YOUR OBJECTIVE
All lines from the one containing "1511x812 pixels. Task: Click" through the end of the data below are to be repeated exactly, with pictures left out.

SUPPLIED ENTRIES START

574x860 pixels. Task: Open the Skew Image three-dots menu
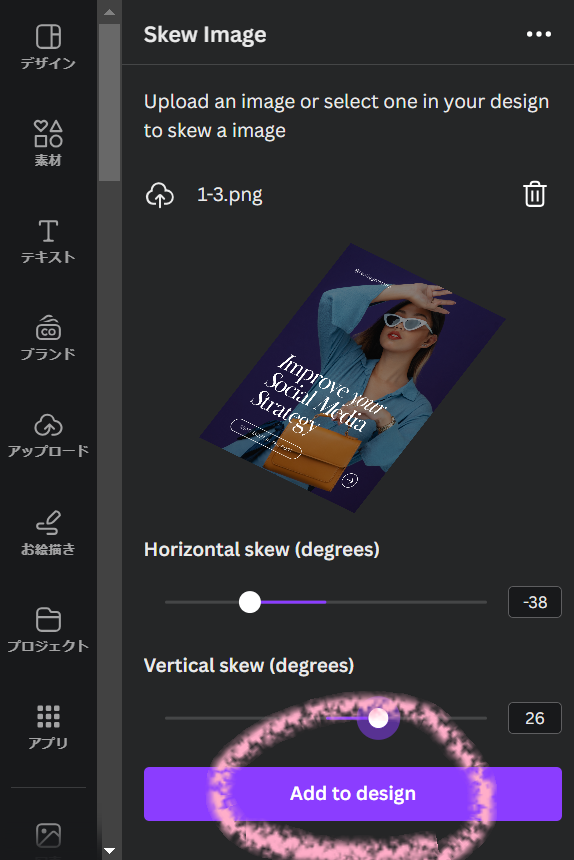pyautogui.click(x=538, y=34)
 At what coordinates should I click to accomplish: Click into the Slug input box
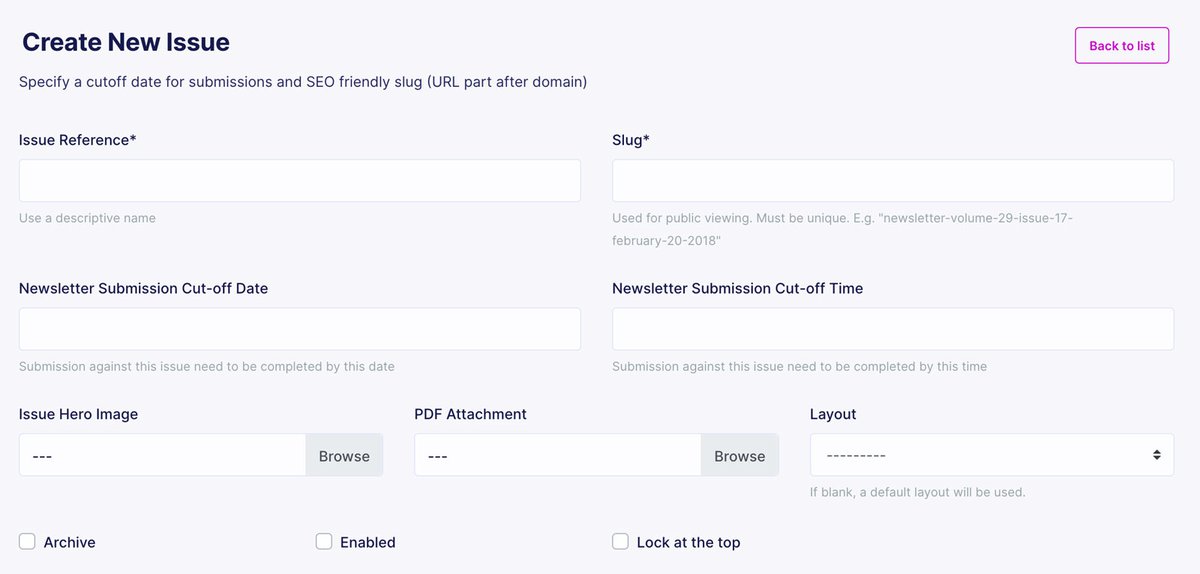click(x=892, y=181)
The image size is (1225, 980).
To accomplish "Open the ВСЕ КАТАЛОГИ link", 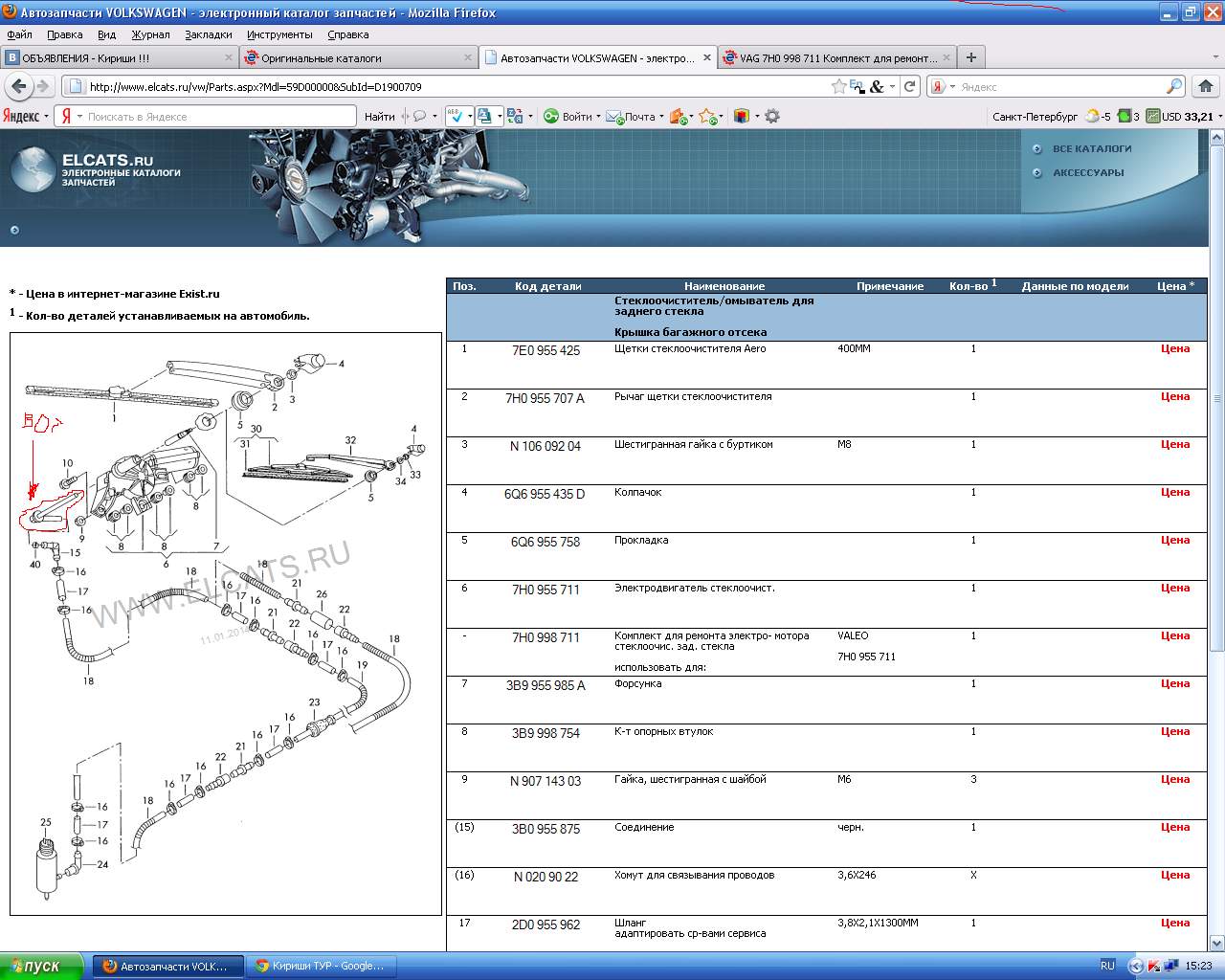I will (x=1091, y=148).
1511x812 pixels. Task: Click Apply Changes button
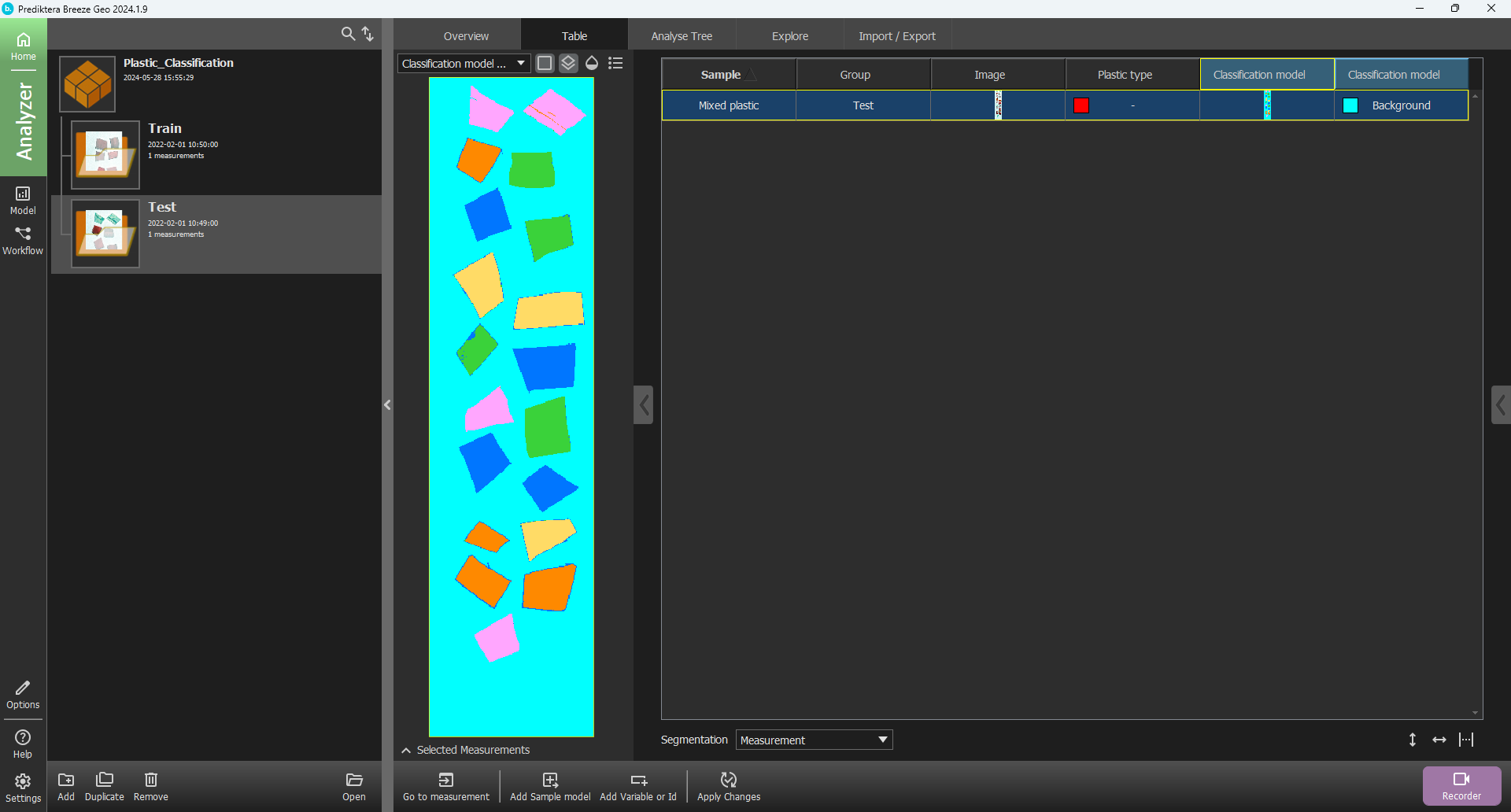click(x=729, y=785)
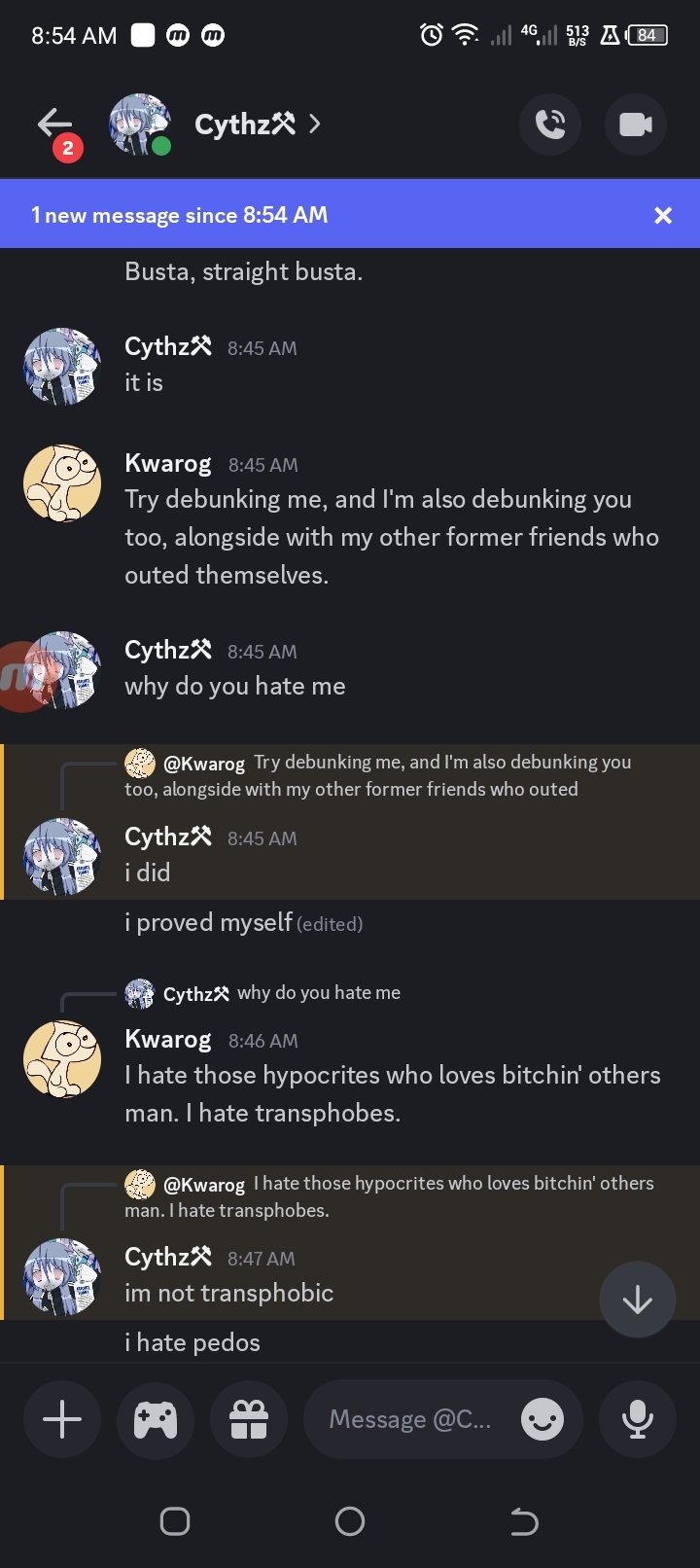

SUPPLIED ENTRIES END

YOUR SOLUTION
1511x812 pixels. Task: Click Apply Changes button
click(x=729, y=785)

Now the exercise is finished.